Data Quality Studio — Great Expectations & Soda Core
Build production-ready data quality tests visually, no memorising SodaCL or Great Expectations syntax.
Connect to your live database or just point it at local CSV/Excel/Parquet files and browse tables directly in the VS Code sidebar, pick checks from a full catalog filtered to each column's data type, and generate ready-to-run SodaCL YAML or Great Expectations Python in one click.
How It Works
1. Connect and browse your database
The extension auto-detects your credentials from ~/.dbt/profiles.yml or a workspace .env file on startup for database connections. Your schemas and tables appear immediately in the Data Quality sidebar, no configuration required if you already have dbt set up.
No database? Click ⚙ → Local files and select CSV, Excel (.xlsx), or Parquet files instead, each file appears as a table with its columns and inferred types, and the generated tests query the files with DuckDB. Your file selection is remembered across sessions.

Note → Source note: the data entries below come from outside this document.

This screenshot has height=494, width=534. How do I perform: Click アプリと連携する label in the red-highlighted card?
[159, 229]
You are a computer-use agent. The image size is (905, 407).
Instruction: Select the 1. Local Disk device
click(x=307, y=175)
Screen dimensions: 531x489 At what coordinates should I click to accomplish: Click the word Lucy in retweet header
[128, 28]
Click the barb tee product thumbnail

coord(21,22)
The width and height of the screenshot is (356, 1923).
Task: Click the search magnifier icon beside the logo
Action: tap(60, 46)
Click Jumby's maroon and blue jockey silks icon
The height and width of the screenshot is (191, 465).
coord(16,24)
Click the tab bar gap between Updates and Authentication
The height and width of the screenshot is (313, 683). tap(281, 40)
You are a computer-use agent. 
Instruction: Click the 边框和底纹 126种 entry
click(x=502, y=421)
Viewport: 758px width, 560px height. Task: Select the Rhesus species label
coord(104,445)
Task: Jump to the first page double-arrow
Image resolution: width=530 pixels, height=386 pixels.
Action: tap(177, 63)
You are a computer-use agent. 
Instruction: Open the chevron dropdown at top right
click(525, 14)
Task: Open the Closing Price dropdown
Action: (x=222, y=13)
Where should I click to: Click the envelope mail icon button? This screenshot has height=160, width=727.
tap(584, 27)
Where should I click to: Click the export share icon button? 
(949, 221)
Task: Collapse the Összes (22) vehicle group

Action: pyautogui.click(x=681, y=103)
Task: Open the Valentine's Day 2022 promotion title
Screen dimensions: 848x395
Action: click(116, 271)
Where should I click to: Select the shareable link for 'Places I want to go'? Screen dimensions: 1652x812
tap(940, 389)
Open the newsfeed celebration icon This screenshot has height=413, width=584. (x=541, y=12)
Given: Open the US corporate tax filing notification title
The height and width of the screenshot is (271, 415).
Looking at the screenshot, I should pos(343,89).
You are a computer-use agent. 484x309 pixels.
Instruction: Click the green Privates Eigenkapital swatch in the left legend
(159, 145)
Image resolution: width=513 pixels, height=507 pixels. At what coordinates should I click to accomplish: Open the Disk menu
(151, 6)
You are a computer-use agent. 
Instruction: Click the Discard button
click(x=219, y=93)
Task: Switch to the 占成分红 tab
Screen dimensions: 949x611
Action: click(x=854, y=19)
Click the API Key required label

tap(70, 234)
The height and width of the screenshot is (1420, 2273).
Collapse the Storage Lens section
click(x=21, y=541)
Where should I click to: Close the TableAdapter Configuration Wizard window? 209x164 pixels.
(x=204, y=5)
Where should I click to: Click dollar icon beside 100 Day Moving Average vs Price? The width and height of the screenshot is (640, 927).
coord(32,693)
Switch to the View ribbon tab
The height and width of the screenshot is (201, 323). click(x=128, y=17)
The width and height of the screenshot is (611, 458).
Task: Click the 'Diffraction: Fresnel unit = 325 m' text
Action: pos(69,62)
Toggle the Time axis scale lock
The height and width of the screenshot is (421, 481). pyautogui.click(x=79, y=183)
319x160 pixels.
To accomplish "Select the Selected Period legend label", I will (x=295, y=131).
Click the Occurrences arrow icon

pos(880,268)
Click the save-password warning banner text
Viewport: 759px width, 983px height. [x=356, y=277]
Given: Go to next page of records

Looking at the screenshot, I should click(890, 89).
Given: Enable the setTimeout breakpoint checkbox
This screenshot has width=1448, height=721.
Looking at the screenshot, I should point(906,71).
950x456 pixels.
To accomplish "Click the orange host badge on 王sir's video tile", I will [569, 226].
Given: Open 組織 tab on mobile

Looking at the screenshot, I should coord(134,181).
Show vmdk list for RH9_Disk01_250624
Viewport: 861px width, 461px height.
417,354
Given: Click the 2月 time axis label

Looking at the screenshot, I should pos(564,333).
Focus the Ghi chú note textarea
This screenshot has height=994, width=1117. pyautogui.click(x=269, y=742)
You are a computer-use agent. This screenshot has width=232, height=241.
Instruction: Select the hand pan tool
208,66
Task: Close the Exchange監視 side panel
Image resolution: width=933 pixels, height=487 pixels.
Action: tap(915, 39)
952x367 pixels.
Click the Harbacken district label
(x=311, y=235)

Click any table to open the test builder panel.
2. Pick your framework — once per session
Choose Soda Core or Great Expectations the first time you open a table. The choice is remembered across VS Code and you will never be asked again unless you explicitly switch.

Checks are tailored to the framework you pick. There is no mixing: Soda checks produce SodaCL YAML, GE checks produce Python.
3. Add checks per column
Every column is shown with its data type badge. Click a column to expand it and use + Add check to open VS Code's native command palette, searchable, keyboard-navigable, and filtered to checks that apply to that column's type.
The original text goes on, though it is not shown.